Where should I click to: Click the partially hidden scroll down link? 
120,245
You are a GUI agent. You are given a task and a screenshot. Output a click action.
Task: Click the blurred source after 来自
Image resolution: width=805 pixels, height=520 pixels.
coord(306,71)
□ □ □ □ □ □ □
# Task directions
Copy out the full listing, exactly as it stands.

# Answer
Where should I click to: Click the partially hidden scroll down link? 
120,245
You are a GUI agent. You are given a task and a screenshot. Output a click action.
Task: Click the blurred source after 来自
Image resolution: width=805 pixels, height=520 pixels.
coord(306,71)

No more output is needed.